GOAL:
Please pull out each line in the entries below that contains the word "Open". Case counts.

Records:
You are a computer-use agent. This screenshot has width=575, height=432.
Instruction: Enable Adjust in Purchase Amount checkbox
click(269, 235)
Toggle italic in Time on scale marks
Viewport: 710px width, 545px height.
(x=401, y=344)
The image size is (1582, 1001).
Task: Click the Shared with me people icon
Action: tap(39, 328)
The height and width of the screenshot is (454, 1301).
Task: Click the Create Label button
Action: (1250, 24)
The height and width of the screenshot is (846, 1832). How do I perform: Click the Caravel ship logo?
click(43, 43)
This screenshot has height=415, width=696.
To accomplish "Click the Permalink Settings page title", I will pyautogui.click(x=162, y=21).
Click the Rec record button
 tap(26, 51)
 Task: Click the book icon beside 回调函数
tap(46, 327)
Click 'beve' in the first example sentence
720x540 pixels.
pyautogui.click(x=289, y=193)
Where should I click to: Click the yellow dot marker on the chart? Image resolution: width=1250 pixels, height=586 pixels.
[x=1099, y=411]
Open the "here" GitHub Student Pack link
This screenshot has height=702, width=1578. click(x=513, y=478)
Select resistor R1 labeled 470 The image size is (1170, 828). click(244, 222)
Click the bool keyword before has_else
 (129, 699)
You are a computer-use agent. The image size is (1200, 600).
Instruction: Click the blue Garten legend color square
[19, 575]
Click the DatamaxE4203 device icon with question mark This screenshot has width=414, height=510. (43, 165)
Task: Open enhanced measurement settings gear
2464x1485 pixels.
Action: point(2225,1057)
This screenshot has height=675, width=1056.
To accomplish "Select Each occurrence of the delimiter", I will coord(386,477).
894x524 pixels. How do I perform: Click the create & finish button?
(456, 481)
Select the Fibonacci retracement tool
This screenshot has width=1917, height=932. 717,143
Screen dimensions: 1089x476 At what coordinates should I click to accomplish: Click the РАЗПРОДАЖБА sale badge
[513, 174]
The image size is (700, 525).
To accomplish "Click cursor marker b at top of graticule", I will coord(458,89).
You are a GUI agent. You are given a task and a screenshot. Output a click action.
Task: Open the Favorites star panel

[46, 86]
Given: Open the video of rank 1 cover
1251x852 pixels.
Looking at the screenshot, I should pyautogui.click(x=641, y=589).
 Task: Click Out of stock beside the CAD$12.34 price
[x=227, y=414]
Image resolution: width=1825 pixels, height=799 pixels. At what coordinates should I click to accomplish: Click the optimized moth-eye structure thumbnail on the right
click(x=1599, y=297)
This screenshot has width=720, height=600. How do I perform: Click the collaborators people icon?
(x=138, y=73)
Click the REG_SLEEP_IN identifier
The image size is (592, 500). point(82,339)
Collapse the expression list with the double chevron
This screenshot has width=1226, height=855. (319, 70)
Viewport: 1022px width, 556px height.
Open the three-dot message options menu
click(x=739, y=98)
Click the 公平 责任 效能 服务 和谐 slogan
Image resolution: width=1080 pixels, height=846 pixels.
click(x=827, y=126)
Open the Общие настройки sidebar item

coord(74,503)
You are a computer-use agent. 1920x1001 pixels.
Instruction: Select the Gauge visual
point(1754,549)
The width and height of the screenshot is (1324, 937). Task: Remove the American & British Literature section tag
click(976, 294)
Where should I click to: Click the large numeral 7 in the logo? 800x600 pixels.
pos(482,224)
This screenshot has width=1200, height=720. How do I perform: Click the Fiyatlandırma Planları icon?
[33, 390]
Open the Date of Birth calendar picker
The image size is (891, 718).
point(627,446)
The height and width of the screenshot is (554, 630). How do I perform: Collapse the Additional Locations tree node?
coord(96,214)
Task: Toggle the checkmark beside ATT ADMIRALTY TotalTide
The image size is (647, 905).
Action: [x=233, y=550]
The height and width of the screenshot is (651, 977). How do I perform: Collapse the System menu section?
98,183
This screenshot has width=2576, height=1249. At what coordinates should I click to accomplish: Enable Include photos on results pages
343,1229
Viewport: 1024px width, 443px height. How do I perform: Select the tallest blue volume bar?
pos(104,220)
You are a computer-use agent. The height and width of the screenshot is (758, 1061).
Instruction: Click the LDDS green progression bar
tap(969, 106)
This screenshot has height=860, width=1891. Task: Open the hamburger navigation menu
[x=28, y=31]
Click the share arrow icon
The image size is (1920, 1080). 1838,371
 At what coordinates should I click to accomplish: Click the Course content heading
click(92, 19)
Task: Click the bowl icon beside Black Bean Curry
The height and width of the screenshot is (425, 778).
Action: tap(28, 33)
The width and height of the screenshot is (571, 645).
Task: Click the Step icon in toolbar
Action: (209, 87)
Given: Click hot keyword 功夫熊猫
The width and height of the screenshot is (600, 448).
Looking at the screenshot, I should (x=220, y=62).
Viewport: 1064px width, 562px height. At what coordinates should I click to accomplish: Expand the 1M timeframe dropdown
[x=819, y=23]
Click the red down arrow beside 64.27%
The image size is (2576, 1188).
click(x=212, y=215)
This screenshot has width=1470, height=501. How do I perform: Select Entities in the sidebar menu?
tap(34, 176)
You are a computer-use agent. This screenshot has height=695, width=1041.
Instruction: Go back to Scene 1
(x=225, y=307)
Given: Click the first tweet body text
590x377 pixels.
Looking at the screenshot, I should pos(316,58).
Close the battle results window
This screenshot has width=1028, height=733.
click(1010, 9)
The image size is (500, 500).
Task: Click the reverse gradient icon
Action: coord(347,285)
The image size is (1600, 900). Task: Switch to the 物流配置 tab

ANSWER IN FULL:
Open the "here" GitHub Student Pack link
Task: Open enhanced measurement settings gear
Task: Open the Favorites star panel
Given: Open the video of rank 1 cover
Open the three-dot message options menu
Open the Общие настройки sidebar item
Open the Date of Birth calendar picker
This screenshot has height=860, width=1891. Task: Open the hamburger navigation menu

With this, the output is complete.